Starting with the most intense story, is Iran's capital outflow into crypto after military events. Data from Elliptic shows that the cash flow out of Nobitex, Iran's main trading platform, surged over 700% in just a short time, exceeding $500,000 and reaching $3 million within an hour. But once the government cut internet access by 99%, everything stopped. This highlights the weakness of crypto—no matter how good the asset is, if there's no internet, it becomes just a number in the system with no meaning.
Next is news from Fold announcing the debt clearance of $66.3 million. Unlocking 521 Bitcoin that was previously collateralized is a good sign. Although the company's stock has fallen more than 84% since going public earlier this year, this restructuring allows Fold to operate more smoothly and aims to enter the Bitcoin rewards credit card market to compete with major players in the crypto industry.

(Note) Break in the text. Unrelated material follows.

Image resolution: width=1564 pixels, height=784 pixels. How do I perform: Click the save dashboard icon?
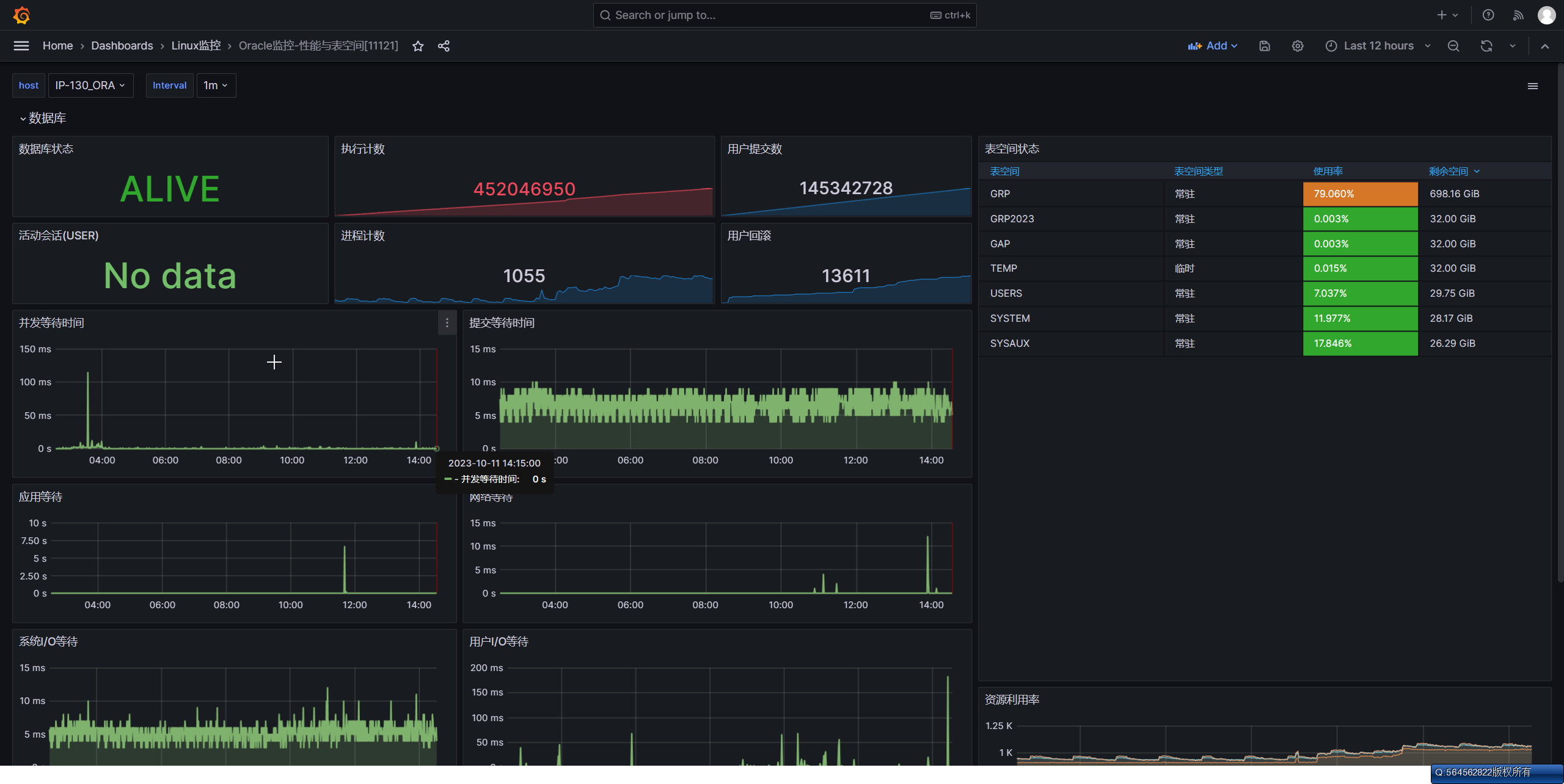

Regarding XRP, caution is advised. The price recently hit resistance at $1.42 and then broke down. Currently, the price is at $1.39, down 2.59% in 24 hours. Worryingly, over 472 million XRP worth $652 million has been transferred to leading trading platforms in recent weeks. This is a warning sign that reserve coins have increased by 7%, and major investors may be preparing to sell to reduce risk. If the support at $1.20 breaks, the next target could quickly drop to $0.95.
Meanwhile, Michael Saylor of MicroStrategy continues to buy Bitcoin as if he never stopped. This time, he invested $204.1 million to purchase an additional 3,015 BTC at an average price of $67,700 per coin, which is below the company's previous average cost of $75,985. The company now holds a total of 720,737 Bitcoin, with a total cost of around $54.8 billion. This attitude shows his long-term confidence and his smart use of traditional financial tools to accumulate digital assets.
In summary, analyzing today's news, the market is showing both fragility and strength at the same time. Big players remain confident, but warning signs from coin movements should not be overlooked.